Clinical Presentation & Protocol
Patient Usually Complains Of
Patient presents with insidious onset of medial-sided left elbow pain, exacerbated by repetitive wrist flexion and forearm pronation. Reports localized tenderness, occasional radiation to the proximal forearm, and weakness with gripping activities. Denies history of acute trauma, numbness, or paresthesia in the ulnar nerve distribution.

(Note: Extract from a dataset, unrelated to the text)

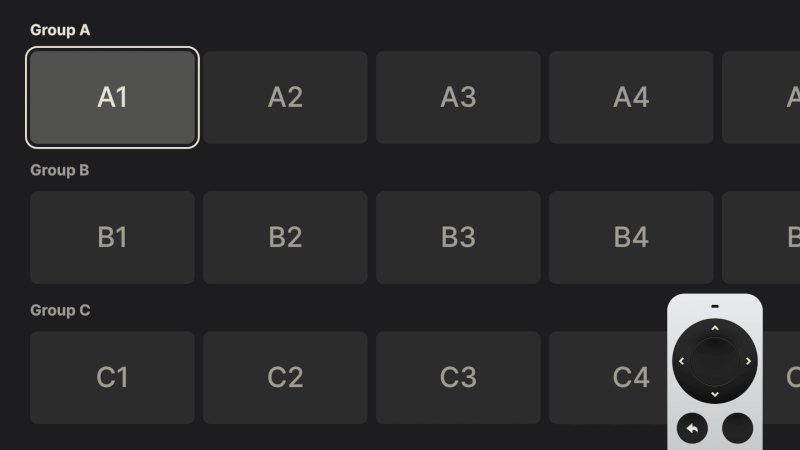The height and width of the screenshot is (450, 800).
Task: Choose tile A2 in Group A
Action: pos(285,97)
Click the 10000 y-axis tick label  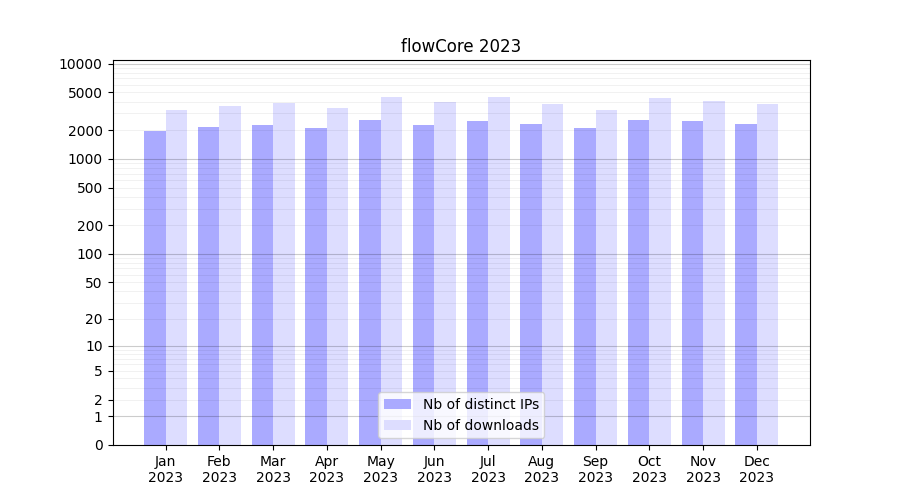80,64
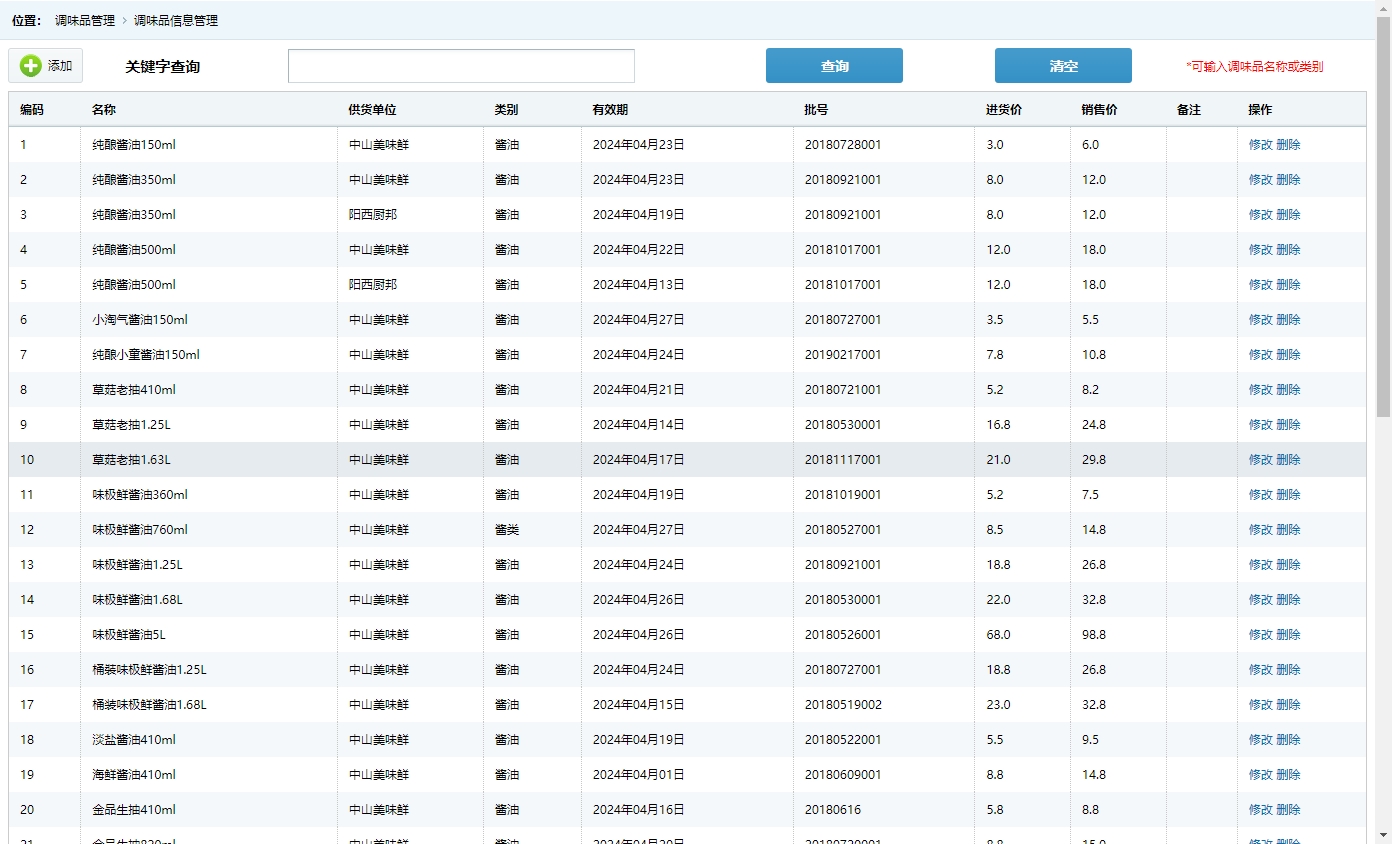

Clinical Examination Findings
Left elbow inspection reveals no erythema, edema, or deformity. Palpation demonstrates focal tenderness directly over the medial epicondyle. Pain is reproduced with resisted wrist flexion and forearm pronation. Passive wrist extension elicits discomfort at the medial epicondyle. Ulnar nerve is stable in the cubital tunnel; Tinelโs sign at the elbow is negative. Distal neurovascular status is intact.
Treatment Protocol
Conservative management initiated: activity modification to avoid aggravating repetitive motions, application of ice packs for 15 minutes TID, and non-steroidal anti-inflammatory drugs (NSAIDs) as directed. Prescribed physical therapy for eccentric strengthening and stretching of the wrist flexor-pronator mass. Use of a counterforce brace recommended during strenuous activity.